**Exercise details**
Copy out the lines word for word, beginning with the very first line and continuing through the line that contains "tap(43, 319)".

**Supplied data**
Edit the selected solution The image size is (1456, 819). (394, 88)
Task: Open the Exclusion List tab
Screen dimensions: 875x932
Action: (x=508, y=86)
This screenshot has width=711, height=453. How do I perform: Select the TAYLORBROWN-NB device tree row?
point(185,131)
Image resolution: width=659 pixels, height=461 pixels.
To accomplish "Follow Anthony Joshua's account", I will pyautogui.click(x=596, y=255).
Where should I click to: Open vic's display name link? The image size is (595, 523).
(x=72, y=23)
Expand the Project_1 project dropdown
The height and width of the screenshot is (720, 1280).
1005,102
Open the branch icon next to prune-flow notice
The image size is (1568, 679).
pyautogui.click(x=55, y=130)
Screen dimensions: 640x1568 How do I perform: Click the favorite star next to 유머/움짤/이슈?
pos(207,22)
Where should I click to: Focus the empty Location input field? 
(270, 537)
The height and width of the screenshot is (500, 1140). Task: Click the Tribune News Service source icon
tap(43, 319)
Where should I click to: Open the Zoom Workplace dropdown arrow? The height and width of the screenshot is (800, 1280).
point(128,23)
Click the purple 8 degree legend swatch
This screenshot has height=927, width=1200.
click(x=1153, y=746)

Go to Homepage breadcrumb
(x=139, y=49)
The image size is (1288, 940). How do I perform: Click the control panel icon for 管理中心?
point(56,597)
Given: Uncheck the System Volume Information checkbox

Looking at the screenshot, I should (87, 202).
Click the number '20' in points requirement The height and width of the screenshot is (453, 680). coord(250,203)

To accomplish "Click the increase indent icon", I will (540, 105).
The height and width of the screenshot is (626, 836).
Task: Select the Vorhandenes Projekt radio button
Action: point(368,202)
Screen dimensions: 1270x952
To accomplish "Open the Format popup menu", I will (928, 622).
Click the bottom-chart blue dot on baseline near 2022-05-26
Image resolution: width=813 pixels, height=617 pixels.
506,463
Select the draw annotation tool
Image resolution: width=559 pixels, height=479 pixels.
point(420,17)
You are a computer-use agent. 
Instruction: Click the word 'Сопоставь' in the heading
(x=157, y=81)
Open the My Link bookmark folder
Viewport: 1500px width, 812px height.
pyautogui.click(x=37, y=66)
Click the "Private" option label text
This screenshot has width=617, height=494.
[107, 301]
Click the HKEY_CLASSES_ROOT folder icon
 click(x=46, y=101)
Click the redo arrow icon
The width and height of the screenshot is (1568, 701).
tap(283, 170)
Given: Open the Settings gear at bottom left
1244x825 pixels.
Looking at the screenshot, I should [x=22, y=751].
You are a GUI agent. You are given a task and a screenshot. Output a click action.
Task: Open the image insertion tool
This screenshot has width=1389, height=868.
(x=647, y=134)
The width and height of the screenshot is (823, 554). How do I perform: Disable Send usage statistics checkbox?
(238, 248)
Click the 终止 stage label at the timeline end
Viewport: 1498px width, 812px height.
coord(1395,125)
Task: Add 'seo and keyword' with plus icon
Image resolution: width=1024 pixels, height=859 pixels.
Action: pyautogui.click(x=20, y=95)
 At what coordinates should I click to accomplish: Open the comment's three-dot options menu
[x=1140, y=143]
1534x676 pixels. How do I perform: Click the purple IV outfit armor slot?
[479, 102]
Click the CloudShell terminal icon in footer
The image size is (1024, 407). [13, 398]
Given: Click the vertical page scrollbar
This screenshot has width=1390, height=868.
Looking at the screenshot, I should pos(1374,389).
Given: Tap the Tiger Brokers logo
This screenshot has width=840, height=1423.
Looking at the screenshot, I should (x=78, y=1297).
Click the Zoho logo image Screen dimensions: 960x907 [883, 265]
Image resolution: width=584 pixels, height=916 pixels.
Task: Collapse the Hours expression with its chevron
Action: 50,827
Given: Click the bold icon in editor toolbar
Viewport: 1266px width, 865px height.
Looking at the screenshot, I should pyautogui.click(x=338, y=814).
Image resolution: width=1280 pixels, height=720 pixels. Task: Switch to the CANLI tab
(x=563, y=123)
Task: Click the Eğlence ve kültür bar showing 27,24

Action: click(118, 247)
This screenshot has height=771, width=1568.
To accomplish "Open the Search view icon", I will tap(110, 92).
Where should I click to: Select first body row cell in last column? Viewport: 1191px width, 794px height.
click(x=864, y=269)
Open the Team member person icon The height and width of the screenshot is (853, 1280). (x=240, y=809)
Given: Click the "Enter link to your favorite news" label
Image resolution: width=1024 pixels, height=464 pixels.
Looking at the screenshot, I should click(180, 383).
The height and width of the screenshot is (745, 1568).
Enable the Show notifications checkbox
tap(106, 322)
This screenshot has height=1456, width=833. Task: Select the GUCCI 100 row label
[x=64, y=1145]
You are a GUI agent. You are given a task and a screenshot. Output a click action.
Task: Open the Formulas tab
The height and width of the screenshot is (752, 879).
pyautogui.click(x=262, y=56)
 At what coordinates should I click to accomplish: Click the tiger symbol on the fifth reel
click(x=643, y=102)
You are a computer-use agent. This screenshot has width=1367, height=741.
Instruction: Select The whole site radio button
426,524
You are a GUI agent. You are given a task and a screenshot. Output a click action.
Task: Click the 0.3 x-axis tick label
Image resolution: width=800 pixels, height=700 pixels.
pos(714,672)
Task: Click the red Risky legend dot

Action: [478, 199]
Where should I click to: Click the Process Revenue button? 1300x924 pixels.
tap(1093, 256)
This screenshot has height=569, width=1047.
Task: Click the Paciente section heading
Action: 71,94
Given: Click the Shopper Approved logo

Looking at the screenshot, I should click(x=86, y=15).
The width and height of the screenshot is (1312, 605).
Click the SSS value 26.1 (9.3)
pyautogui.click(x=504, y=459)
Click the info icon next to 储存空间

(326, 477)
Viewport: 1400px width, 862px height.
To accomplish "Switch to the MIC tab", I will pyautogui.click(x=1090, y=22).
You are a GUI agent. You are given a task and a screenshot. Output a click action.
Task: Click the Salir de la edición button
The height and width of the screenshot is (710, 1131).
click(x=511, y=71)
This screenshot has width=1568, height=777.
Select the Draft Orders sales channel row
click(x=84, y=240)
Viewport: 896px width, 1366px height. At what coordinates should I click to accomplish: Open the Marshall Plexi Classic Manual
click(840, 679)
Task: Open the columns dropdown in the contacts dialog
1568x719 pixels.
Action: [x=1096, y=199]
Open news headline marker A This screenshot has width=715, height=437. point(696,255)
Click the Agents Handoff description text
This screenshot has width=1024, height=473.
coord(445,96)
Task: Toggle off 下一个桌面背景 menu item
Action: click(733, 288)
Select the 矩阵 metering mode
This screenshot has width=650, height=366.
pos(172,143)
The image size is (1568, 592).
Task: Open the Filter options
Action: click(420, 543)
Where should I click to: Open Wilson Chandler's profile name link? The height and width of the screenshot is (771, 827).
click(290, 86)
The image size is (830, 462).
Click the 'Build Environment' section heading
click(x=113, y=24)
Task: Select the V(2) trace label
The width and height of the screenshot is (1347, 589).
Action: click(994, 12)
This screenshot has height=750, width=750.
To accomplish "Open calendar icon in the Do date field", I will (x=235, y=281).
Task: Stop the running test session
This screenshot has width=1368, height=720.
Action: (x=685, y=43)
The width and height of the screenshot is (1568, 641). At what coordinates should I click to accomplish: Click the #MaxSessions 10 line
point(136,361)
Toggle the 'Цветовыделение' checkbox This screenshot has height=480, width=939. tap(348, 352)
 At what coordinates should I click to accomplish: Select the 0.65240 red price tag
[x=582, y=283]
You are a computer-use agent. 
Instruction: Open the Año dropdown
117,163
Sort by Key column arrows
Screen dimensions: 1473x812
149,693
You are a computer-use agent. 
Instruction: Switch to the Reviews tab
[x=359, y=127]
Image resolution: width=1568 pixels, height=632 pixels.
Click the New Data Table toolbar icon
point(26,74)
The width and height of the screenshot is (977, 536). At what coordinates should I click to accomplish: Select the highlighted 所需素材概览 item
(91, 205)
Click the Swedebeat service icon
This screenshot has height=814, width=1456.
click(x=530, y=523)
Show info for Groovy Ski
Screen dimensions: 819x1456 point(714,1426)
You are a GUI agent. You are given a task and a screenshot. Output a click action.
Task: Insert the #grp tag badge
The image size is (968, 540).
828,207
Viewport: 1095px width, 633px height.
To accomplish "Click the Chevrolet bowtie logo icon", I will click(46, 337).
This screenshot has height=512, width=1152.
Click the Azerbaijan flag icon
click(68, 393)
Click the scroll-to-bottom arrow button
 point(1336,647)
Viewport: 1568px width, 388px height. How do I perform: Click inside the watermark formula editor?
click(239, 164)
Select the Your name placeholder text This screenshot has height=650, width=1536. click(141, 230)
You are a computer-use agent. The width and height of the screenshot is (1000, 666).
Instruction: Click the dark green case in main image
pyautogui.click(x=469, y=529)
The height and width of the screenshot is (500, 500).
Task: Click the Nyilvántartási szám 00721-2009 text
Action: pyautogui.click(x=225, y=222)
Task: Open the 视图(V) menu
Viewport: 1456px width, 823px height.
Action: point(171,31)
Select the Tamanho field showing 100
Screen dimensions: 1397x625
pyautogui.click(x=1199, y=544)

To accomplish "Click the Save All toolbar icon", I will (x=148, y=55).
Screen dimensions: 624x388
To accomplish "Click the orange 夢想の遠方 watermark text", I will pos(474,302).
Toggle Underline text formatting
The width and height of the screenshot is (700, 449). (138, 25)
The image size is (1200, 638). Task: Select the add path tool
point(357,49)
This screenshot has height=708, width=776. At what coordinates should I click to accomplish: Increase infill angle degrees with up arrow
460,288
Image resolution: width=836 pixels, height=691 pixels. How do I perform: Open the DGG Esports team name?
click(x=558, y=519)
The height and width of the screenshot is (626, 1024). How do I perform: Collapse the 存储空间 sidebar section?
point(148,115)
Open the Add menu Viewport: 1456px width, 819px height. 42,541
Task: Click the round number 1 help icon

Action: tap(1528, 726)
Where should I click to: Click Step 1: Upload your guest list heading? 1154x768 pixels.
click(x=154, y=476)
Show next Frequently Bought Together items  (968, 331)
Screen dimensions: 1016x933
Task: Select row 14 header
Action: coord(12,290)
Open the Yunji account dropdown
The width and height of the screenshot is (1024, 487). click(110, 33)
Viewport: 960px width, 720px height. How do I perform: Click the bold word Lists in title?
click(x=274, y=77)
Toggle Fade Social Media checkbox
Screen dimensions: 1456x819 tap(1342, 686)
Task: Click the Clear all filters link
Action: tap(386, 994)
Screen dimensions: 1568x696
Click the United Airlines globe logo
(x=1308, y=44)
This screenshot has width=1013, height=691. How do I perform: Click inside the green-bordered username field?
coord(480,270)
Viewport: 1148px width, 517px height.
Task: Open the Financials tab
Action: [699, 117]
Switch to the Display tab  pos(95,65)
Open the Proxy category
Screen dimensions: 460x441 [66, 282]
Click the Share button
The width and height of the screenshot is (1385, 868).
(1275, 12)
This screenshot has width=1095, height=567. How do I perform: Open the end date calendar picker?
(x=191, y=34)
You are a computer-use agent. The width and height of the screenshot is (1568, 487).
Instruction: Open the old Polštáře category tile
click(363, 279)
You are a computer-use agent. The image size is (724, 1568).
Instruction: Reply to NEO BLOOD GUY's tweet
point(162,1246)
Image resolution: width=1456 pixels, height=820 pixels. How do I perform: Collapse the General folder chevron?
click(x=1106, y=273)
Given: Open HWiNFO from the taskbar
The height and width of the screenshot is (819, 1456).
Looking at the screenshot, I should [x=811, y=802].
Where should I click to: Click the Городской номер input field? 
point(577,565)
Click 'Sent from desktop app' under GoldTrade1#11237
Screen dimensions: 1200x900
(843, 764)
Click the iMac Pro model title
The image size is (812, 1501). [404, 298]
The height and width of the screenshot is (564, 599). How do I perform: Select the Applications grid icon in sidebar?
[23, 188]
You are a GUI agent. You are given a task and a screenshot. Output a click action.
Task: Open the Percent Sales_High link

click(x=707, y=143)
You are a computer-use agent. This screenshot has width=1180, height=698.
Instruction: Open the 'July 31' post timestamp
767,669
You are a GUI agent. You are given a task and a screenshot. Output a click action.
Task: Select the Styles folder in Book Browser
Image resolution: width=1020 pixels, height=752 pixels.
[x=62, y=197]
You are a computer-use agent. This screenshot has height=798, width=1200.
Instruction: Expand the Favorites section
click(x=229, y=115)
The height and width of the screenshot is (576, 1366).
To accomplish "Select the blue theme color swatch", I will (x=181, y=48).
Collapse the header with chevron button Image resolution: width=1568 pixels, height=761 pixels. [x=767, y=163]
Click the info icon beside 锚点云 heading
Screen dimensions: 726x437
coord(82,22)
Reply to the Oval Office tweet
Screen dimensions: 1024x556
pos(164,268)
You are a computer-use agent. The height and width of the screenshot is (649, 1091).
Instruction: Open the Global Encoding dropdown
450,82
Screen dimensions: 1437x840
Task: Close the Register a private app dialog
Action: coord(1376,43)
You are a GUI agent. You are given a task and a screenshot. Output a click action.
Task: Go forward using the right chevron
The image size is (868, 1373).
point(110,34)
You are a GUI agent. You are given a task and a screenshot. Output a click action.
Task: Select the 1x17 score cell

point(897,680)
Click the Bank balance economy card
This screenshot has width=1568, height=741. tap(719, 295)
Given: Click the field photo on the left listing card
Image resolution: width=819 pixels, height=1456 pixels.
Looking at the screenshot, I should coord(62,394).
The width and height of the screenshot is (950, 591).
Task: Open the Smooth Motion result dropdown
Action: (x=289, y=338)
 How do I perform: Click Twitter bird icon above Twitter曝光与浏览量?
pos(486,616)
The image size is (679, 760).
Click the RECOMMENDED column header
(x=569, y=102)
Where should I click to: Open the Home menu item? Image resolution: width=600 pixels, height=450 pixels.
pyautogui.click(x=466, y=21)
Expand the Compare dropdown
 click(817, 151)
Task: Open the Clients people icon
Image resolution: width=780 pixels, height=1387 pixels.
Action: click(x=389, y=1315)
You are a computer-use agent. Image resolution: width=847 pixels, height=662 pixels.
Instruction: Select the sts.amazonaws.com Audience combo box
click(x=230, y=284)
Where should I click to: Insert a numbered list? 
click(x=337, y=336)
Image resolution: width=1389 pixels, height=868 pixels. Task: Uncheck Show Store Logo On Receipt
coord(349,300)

**Task response**
Edit the selected solution The image size is (1456, 819). (394, 88)
Task: Open the Exclusion List tab
Screen dimensions: 875x932
Action: (x=508, y=86)
This screenshot has width=711, height=453. How do I perform: Select the TAYLORBROWN-NB device tree row?
point(185,131)
Image resolution: width=659 pixels, height=461 pixels.
To accomplish "Follow Anthony Joshua's account", I will pyautogui.click(x=596, y=255).
Where should I click to: Open vic's display name link? The image size is (595, 523).
(x=72, y=23)
Expand the Project_1 project dropdown
The height and width of the screenshot is (720, 1280).
1005,102
Open the branch icon next to prune-flow notice
The image size is (1568, 679).
pyautogui.click(x=55, y=130)
Screen dimensions: 640x1568 How do I perform: Click the favorite star next to 유머/움짤/이슈?
pos(207,22)
Where should I click to: Focus the empty Location input field? 
(270, 537)
The height and width of the screenshot is (500, 1140). Task: Click the Tribune News Service source icon
tap(43, 319)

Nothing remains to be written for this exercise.